Mas a pesquisa, embora superficial, permitiu construir uma boa compreensão da obra de Hegel, não restaram dúvidas sobre a obra de Hegel se propor à compreensão da história, identificar a dinâmica através da qual a história se desenvolve e construir o raciocínio que permite compreender o momento que está sendo vivido ou foi vivido.

A dinâmica através da qual a história se desenvolve é a dialética, mas não apenas a dialética da argumentação, onde um argumento supera o outro, na trajetória da história existe a dialética da imposição, onde o mais forte impõe a sua vontade. A antiguidade foi vivida praticamente apenas com a dialética da imposição, a idade média e a idade moderna já apresentam a dialética da argumentação, com o cristianismo e o iluminismo, mas a imposição ainda está presente.

O raciocínio construído por Hegel era constituído por três momentos, antiguidade como primeiro momento ou tese, o cristianismo como segundo momento ou antítese (representando idade média e idade moderna) e a revolução francesa como terceiro momento ou síntese, que era o momento vivido por Hegel. Com todo o respeito que o Fukuyama merece, atrevo-me a dizer que Hegel não idealizou um fim para a história, o liberalismo não representava um fim para a história, representava apenas o terceiro momento de um raciocínio, o raciocínio que tentava compreender e explicar a história até então vivida pela humanidade.

As revoluções de 1848 sustentam minha argumentação de forma extremamente significativa, pois após essas revoluções Hegel foi perdendo importância de forma vertiginosa, evidentemente porque as revoluções colocaram mais um momento no raciocínio necessário para a compreensão da história.

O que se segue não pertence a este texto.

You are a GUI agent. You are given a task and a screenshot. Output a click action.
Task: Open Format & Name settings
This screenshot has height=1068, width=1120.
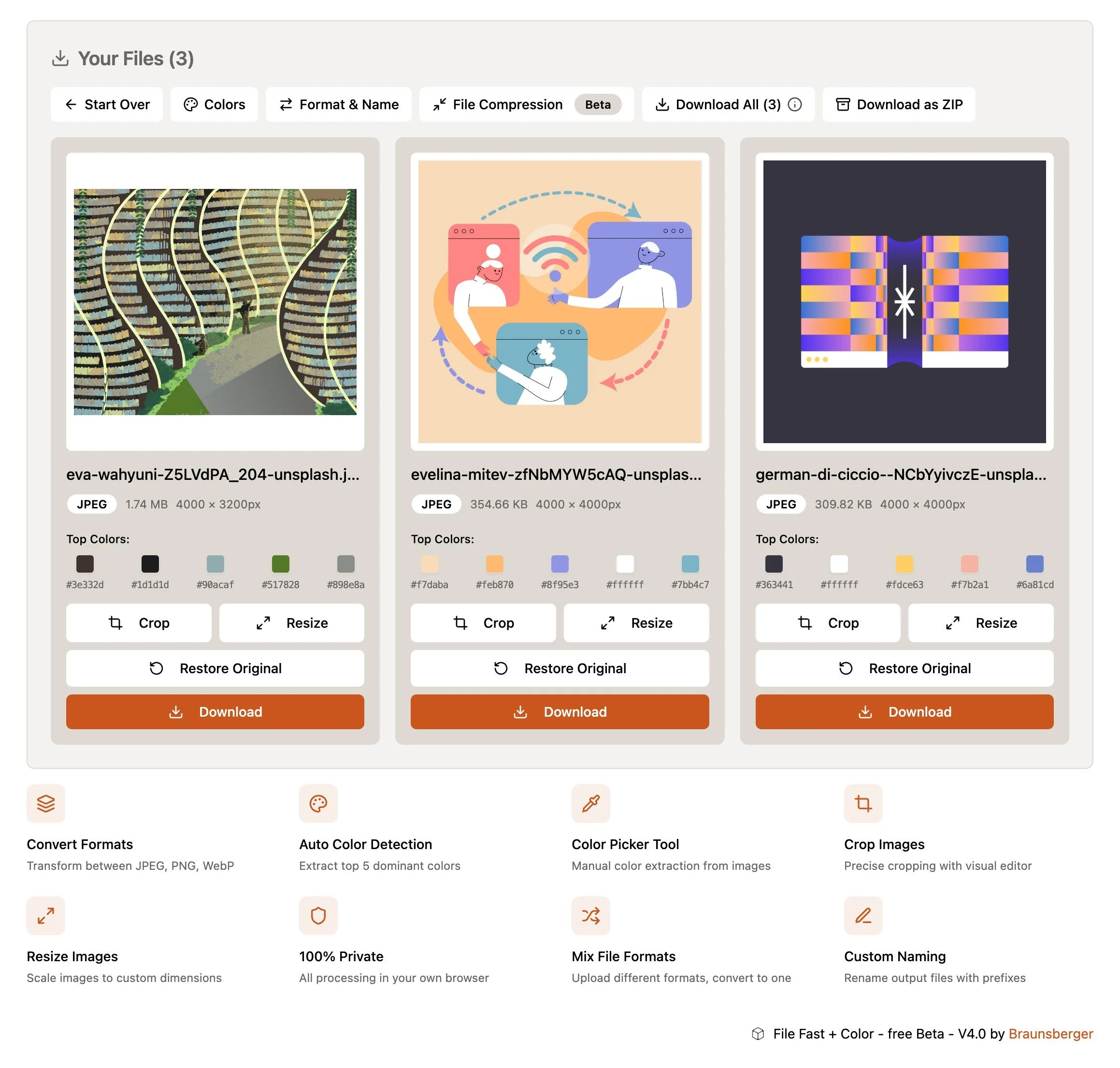[x=339, y=105]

Mas isso não significa que o raciocínio passou a ter quatro momentos, significa que um novo raciocínio deve ser construído, onde o momento vivido após as revoluções de 1848 é o terceiro momento (síntese), a revolução francesa é o segundo momento (antítese) e as idades, moderna e medieval passam a constituir o primeiro momento (tese) junto com a antiguidade.

Para o raciocínio de Hegel a história terminou com as revoluções de 1848, mas a história não encerrou sua trajetória dialética, pois novos momentos dialéticos surgiram, não apenas as revoluções de 1848, mas a Primeira Guerra mundial encerrando a Confederação Alemã, a Segunda Guerra Mundial iniciando e encerrando a Alemanha nazista, a Guerra Fria, o fim da URSS e os 7 x 1 da Alemanha sobre o Brasil.

Hegel teve grande importância para sua época, mas deixou de ser relevante após as revoluções de 1848 porque sua obra não abordava e nem tinha como abordar aquele momento da história. Hoje continua sendo importante, mas apenas para entender o período da história que ele viveu, a tendência do pensamento da sua época. Quanto à importância de Hegel para o marxismo, posso apenas dizer que o marxismo não tem nada para acrescentar ao conhecimento humano, muito pelo contrário, é uma mistificação que impede o desenvolvimento do conhecimento.